According to the 2022 Benchmark Report, almost all contact center leaders (91%) report that automation is a critical or important priority in the next year. Most (95%) have either already adopted, are implementing now, or are planning to implement automation within the next year.
But the report – a survey of 300+ US-based enterprise contact center leaders – also found that automation is sometimes easier said than done. For many contact centers, the road to automation requires alignment across teams and unanimous enthusiasm within the organization.
Even after determining that automation will benefit customers and agents, there’s still work to be done to navigate common obstacles. Here’s what respondents to the 2022 Benchmark Report cited as their biggest barriers to adopting automation, and key considerations that have allowed contact center leaders to overcome them.
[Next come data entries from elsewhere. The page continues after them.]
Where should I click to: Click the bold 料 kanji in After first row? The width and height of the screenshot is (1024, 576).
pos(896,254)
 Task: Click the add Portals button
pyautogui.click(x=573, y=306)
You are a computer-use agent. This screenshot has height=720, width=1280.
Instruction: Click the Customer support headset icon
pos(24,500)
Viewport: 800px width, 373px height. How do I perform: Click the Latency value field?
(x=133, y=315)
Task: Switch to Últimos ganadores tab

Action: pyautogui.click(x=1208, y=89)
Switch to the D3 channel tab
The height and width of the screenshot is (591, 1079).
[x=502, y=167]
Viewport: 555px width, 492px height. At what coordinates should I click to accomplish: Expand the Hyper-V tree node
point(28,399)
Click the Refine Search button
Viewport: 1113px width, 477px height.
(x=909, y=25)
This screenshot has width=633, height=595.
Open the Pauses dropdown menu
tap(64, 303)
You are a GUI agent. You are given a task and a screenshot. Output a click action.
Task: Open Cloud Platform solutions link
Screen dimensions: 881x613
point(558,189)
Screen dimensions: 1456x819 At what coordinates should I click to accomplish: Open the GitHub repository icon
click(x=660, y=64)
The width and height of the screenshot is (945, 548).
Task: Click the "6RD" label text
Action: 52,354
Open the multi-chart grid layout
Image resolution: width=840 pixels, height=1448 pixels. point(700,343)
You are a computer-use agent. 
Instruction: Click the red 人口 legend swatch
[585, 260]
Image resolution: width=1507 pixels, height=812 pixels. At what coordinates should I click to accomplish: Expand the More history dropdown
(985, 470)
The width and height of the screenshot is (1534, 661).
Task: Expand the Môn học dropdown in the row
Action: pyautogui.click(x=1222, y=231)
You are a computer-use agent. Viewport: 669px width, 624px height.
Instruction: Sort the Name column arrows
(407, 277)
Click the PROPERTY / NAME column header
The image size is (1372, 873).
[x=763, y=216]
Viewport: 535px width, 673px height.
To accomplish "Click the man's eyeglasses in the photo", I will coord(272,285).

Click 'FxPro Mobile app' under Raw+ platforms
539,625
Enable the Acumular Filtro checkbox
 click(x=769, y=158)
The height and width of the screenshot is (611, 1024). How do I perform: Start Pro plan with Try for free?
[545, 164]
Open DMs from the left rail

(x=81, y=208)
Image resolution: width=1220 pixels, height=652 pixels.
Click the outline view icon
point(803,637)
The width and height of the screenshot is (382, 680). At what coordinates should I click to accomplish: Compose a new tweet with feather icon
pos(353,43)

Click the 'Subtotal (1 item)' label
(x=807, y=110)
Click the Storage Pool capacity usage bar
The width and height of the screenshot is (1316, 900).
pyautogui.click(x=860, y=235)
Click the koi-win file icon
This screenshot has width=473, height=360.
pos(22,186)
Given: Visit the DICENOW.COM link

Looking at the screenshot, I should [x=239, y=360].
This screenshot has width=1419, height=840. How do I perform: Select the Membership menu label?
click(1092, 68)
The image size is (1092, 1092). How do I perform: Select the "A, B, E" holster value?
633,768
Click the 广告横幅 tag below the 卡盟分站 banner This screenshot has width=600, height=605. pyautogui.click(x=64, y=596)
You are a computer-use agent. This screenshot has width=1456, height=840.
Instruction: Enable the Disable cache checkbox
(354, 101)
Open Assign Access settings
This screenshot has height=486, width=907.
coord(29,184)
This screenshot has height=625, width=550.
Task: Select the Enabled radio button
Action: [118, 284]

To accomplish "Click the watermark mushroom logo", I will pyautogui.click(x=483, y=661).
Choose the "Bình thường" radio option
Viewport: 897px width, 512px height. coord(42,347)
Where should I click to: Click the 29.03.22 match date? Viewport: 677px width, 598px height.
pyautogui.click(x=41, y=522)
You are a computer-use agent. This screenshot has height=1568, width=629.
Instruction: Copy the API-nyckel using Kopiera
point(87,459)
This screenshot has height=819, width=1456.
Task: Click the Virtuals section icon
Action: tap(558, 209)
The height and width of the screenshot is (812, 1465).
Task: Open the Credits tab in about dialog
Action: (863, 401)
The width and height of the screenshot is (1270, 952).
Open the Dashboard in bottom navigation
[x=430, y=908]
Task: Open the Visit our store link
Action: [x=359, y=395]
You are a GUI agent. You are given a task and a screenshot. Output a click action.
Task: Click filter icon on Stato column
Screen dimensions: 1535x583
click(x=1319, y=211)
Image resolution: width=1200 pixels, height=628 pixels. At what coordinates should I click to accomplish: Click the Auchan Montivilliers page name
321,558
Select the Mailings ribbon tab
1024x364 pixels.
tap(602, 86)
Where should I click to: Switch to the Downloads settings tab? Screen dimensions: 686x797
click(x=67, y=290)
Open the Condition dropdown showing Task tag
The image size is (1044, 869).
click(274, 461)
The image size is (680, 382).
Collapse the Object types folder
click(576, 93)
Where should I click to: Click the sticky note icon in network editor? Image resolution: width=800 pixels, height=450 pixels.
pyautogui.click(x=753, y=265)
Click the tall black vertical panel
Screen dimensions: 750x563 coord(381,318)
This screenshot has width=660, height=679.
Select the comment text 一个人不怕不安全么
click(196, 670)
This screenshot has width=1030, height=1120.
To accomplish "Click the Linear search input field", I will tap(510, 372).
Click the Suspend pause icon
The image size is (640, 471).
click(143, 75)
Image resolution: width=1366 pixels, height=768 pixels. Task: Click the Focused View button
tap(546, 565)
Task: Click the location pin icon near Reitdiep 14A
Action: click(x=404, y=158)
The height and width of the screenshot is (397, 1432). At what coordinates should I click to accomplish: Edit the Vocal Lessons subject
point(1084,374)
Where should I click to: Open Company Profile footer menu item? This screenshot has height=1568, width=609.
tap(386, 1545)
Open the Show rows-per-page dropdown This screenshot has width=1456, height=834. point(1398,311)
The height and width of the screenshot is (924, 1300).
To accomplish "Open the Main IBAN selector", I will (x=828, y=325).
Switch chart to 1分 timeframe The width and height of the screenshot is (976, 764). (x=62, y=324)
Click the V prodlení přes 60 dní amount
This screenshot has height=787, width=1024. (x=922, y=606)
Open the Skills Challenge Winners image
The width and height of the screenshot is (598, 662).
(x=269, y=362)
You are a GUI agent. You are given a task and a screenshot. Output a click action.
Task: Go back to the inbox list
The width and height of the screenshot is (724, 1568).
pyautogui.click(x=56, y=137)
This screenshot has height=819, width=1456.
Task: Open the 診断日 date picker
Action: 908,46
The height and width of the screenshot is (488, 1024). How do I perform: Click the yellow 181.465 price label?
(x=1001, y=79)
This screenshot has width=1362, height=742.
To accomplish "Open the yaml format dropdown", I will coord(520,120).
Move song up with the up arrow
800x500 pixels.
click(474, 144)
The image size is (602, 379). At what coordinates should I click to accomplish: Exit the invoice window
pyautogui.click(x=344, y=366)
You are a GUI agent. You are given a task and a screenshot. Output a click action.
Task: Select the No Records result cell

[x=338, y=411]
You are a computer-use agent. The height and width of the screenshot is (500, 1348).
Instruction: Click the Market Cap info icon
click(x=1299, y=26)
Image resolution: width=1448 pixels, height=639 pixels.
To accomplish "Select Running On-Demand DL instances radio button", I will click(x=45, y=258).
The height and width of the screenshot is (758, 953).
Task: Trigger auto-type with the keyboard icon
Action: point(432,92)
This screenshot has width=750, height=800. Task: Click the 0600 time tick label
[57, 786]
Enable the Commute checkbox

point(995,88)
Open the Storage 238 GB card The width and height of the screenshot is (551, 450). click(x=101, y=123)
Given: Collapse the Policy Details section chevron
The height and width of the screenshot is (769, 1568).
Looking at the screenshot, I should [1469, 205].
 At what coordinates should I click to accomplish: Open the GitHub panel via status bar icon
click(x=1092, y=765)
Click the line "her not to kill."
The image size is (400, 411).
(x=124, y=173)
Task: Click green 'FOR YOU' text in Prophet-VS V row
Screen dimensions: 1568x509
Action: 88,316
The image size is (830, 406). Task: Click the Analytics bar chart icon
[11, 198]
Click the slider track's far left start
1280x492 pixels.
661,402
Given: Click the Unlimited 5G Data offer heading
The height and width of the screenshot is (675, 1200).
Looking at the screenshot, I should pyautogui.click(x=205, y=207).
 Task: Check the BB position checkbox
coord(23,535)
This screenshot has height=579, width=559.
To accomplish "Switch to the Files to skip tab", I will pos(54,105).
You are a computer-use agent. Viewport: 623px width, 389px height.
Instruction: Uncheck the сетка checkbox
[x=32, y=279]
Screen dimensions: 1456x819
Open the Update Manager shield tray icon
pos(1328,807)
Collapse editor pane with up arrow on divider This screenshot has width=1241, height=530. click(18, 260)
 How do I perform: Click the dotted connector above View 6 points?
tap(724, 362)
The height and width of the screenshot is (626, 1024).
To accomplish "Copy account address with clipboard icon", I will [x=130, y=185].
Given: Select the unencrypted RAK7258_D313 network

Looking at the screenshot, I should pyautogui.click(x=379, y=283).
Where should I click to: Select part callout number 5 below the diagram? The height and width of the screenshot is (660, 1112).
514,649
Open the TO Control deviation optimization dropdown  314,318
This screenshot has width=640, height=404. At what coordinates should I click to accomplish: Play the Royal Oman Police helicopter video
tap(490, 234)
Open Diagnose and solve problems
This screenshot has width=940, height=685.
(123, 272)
Barrier #1: Cost/budget constraints (49%)
Key Consideration: The transformative impact of Contact Center Automation can quickly dispel budget concerns. By automating tier 1 requests, and reserving live agent time for only the most high-value and complex calls, contact centers can recoup their investment in under six months, according to a Forrester Total Economic Impact Study. In the study, Replicant was found to have eliminated a bottleneck with one food delivery app, which reduced order cancellations and led to an additional $360,000 in revenue over three years.
Barrier #2: Limited IT resources (40%) or desire to build in-house (24%)
Key Consideration: Unlike CCaaS overhauls and custom designed chatbots, Contact Center Automation requires minimal resources to implement when deploying a solution alongside a knowledgeable provider. On the other hand, building a solution in-house is a highly complex and time-intensive process that requires continual retraining and maintenance to be successful. Often, it requires entire teams of conversation designers, machine learning engineers, and CX experts. For most contact centers, the value of automation is much greater when it is pre-trained on millions of conversations, integration-ready, and able to be deployed in weeks – not months or years.
Barrier #3: Lack of leadership buy-in (32%)
Key Consideration: While a third of respondents cite a lack of corporate buy-in as a barrier to Contact Center Automation, 84% said they see the value and need of the technology. Automation is an effective solution for some of the most pressing contact center challenges today. It’s been shown to dramatically improve customer satisfaction, eliminate wait times, and provide a scalable infrastructure for handling spikes in inbound calls. As automation moves from early majority to late majority status in the next year, those who are able to deploy solutions first will have a distinct advantage over their competitors.
Barrier #4: Unsure how to get started or too complex (23%)
Key Consideration: Although 77% of leaders say they know how to get started and 90% believe automation works, a portion still feel it’s too complex or overwhelming to explore right now. It’s hard to blame them. Contact center transformations like cloud migrations have historically been convoluted, expensive, and slow. But it’s important to make the distinction between Contact Center Automation and wholesale platform changes. A common strategy when deploying automation is to begin with a testbed project. This might be automating a portion of a single contact driver over a single channel, such as 25% of Customer Authentications. Once comfortable, leaders can determine if improvements must be made before adding volume and expanding to more high ROI use cases.
Barrier #5: Don’t have the right skills/team (21%)
Key Consideration: While 79% of respondents feel they have the right skills and team to use automation, just over 20% don’t share that sentiment. When exploring automation solutions, the latter group should place an emphasis on partners who have experience guiding the deployment process from both a technology and business perspective. A solution design cycle should begin with a thorough discovery and documentation of metrics in order to calculate an expected ROI. From there, partners can provide expertise in performing a technology assessment alongside your IT, CCaaS and telephony stakeholders, before using their own conversation design experts to create an automation solution tailored to your brand.
Barrier #6: Skepticism that customers are ready (21%)
Key Consideration: Even though 79% of leaders believe customers are ready for some capacity of automation, it’s reasonable to expect confidence to vary by industry, brand and customer type. However, recent data shows that 71% of people would rather speak to a machine than endure 15 minutes on hold. In addition, the leaps in capabilities that have been made in conversational AI over the past years have greatly expanded the effectiveness of automation across customer segments. Because, a marketplace for older adult wellness products, successfully resolves high-volume, tier 1 calls with a 90% resolution rate across their customer base and has already begun expanding their solution to more channels.